§ Texte source:
----------------
Ces récepteurs d’amertume ont une fonction de reconnaissance gustative sur la langue, mais se retrouvent dans tout l’organisme avec des rôles spécifiques, de type nerveux ou bien immunitaires.
Le schéma ci-dessus représente un récepteur d’amertume, de type TAS2R. Chaque petit point bleu représente un type d’acide aminé, l’ensemble constituant une grosse molécule protéique à cheval sur la membrane cellulaire des bourgeons du goût.
Selon les différents acides aminés, on aura une affinité particulière pour des molécules qui sont de passage au plus près des bourgeons sensibles.
Ces molécules sont comme des clés correspondant à un type de serrure … qui s’ouvre lorsqu’elle y pénètre. Chez l’homme, on a identifié une trentaine de récepteurs de type TAS2R, à qui on a attribué des numéros d’identification.
Certains récepteurs sont strictement spécifiques d’une seule molécule amère (qu’on appelle alors ligand), alors que certains TAS2R réagissent à plusieurs ligands.
Inversement, certaines molécules sont reconnues par plusieurs récepteurs, alors que d’autres n’agissent que sur un modèle unique de récepteur.
TAS2R46 est un exemple d’une grande largeur de spectre de réactivité. Il est activé par 21 substances amères.
Inversement, la colchicine active les TAS2R4, le TAS2R39 et le TAS2R46.
La quinine fait partie des substances qui activent le plus grand nombre de TAS2R (neuf), dont le TAS2R4, TAS2R7, TAS2R14, TAS2R10, TAS2R46.
----------------
§ Travail à faire:
Recopiez fidèlement, dans le texte sur les récepteurs d'amertume, tout ce qui va de « Inversement, la colchicine » jusqu'à « TAS2R14, TAS2R10, TAS2R46. » inclus.

§ Entrées répertoriées:
----------------
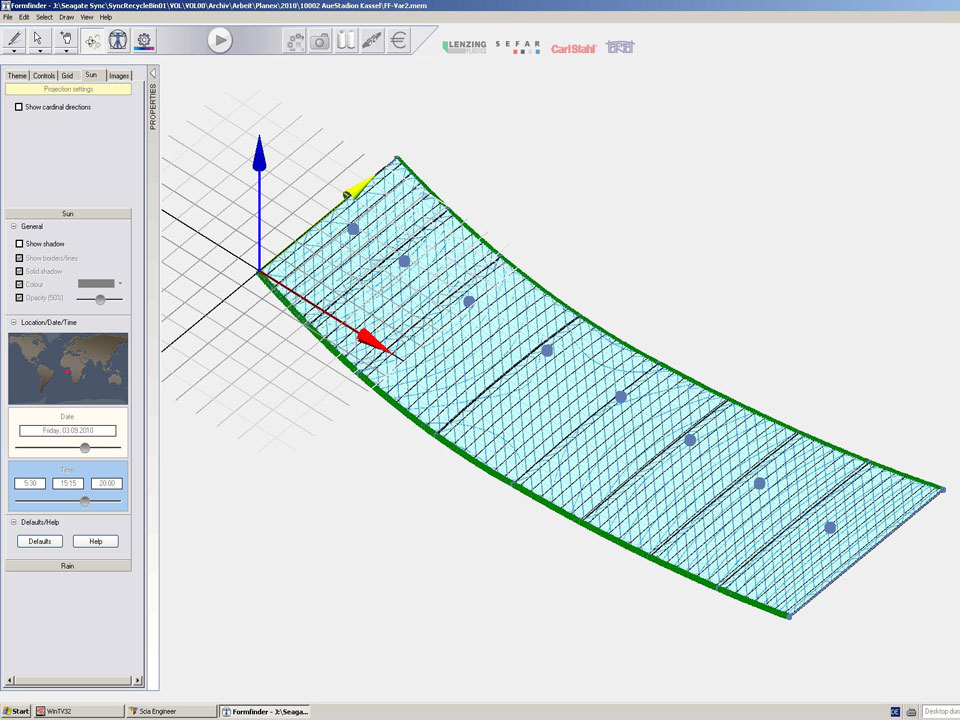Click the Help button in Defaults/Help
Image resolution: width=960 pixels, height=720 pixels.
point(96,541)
----------------
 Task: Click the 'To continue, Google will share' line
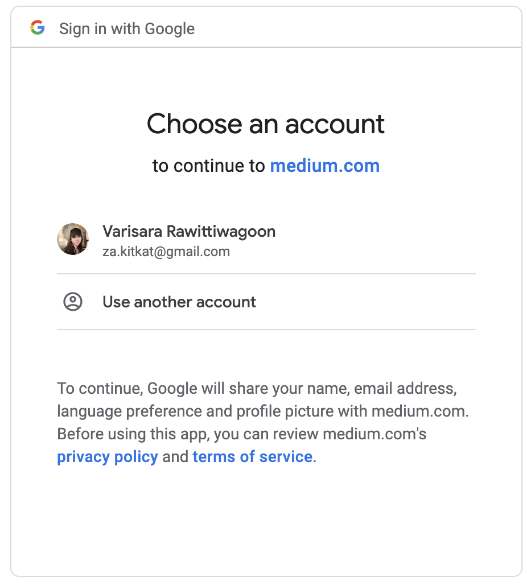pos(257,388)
----------------
§ Réponse ci-dessous:
Inversement, la colchicine active les TAS2R4, le TAS2R39 et le TAS2R46.
La quinine fait partie des substances qui activent le plus grand nombre de TAS2R (neuf), dont le TAS2R4, TAS2R7, TAS2R14, TAS2R10, TAS2R46.